(Pixel coordinate grounding data)

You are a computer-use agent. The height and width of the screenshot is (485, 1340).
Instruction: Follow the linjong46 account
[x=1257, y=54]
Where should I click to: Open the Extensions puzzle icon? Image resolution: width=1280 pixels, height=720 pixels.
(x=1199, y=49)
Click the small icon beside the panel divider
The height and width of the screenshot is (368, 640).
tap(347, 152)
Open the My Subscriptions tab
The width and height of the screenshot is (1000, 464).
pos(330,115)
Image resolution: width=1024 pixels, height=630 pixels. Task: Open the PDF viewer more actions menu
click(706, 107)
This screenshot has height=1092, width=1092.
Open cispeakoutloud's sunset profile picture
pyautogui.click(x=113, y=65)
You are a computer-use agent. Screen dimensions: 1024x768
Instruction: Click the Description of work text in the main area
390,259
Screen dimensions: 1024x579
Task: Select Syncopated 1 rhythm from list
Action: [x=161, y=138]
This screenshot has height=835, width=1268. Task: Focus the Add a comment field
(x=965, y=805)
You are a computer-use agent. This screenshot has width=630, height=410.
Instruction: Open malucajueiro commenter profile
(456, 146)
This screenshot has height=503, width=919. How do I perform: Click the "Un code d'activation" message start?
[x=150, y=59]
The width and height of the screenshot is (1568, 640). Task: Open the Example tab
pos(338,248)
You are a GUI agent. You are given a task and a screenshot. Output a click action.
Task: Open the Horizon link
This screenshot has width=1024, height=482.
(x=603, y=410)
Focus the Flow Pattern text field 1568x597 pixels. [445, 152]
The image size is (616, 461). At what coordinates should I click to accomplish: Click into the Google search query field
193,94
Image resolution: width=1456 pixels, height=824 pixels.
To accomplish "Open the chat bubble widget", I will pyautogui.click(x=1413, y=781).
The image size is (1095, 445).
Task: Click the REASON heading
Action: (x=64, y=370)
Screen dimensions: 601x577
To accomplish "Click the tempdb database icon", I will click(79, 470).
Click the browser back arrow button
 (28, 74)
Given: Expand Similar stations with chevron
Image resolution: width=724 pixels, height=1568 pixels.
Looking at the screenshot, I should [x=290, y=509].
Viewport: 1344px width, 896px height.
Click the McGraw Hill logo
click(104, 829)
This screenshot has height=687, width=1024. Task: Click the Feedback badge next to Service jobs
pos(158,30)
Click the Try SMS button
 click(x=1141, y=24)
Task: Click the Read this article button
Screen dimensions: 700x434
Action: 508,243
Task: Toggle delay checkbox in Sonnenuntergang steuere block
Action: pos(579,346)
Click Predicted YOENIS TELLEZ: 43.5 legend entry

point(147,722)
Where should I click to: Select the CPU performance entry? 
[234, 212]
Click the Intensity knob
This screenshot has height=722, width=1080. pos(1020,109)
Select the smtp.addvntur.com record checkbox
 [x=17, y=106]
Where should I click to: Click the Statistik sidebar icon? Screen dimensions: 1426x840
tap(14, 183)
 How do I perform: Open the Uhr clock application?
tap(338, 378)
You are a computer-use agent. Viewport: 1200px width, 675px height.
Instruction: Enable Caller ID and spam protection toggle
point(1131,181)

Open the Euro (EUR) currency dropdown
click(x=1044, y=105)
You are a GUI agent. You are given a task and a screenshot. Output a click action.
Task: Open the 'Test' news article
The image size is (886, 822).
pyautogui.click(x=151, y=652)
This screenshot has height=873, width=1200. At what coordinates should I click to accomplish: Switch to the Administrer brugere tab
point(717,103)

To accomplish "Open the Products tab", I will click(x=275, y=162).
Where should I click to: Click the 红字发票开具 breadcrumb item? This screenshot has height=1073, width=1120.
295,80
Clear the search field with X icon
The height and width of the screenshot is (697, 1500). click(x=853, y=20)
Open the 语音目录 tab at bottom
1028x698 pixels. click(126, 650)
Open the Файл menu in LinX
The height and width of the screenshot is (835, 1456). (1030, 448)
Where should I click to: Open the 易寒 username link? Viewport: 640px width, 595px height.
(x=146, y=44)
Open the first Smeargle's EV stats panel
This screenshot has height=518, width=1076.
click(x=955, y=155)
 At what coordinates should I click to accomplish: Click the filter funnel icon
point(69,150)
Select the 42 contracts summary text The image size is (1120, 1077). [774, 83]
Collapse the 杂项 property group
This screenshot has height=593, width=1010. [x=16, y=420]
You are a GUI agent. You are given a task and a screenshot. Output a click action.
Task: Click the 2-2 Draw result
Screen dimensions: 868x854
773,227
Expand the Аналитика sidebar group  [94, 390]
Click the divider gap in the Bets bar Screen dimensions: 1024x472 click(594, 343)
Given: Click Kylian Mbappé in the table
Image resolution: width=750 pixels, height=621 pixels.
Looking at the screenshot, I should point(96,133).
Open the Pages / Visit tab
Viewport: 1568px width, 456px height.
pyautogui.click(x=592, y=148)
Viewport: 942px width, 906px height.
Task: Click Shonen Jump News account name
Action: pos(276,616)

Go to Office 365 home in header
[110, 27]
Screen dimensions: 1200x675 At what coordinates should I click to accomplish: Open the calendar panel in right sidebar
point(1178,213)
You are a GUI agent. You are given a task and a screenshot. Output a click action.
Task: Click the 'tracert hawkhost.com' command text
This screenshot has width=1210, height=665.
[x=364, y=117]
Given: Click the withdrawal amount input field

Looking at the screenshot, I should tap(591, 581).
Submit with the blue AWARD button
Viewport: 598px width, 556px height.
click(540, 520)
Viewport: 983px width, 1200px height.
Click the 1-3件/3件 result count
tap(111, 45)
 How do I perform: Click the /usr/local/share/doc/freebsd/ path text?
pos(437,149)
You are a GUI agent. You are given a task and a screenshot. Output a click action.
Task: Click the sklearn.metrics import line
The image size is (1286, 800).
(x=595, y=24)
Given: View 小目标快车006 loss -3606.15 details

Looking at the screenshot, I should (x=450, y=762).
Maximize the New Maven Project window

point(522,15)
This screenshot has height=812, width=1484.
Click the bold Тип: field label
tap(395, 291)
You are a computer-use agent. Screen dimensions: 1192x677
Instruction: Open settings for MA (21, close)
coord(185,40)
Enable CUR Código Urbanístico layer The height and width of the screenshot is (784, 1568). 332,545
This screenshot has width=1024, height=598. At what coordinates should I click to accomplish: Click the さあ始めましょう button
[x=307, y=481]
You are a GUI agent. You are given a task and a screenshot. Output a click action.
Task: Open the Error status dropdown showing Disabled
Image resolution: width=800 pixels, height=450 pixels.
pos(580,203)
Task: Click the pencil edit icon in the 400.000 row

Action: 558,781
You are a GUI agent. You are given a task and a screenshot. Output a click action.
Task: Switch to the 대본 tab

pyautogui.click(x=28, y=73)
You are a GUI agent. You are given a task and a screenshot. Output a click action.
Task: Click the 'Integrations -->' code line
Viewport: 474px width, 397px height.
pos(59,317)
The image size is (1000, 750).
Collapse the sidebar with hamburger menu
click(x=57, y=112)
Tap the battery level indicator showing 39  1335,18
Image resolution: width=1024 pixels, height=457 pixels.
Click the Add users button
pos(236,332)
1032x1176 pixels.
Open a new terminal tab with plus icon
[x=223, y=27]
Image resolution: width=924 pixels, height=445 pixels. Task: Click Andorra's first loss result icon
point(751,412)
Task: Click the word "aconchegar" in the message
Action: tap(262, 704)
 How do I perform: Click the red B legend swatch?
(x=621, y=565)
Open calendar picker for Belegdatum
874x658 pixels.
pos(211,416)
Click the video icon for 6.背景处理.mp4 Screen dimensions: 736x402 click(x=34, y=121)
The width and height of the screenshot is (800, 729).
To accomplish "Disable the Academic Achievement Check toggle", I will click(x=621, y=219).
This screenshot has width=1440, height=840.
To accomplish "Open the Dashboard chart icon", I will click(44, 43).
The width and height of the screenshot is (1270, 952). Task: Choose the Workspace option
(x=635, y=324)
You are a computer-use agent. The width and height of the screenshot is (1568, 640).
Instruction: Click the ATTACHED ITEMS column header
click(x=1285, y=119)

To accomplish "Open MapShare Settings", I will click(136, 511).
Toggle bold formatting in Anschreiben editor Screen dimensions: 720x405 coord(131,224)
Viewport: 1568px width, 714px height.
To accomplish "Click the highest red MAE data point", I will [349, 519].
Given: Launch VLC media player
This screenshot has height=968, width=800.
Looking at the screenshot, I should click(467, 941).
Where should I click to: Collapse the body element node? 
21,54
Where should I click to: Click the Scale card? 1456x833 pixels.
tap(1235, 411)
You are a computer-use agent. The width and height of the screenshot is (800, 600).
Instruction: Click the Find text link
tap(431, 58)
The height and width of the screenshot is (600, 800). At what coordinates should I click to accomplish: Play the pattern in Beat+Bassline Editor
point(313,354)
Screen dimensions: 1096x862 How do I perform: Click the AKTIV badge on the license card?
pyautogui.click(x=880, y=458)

**Work request:**
Which lines of the entries above contain the word "Expand"? Copy each of them.

**Response below:**
Given: Expand Similar stations with chevron
Expand the Аналитика sidebar group  [94, 390]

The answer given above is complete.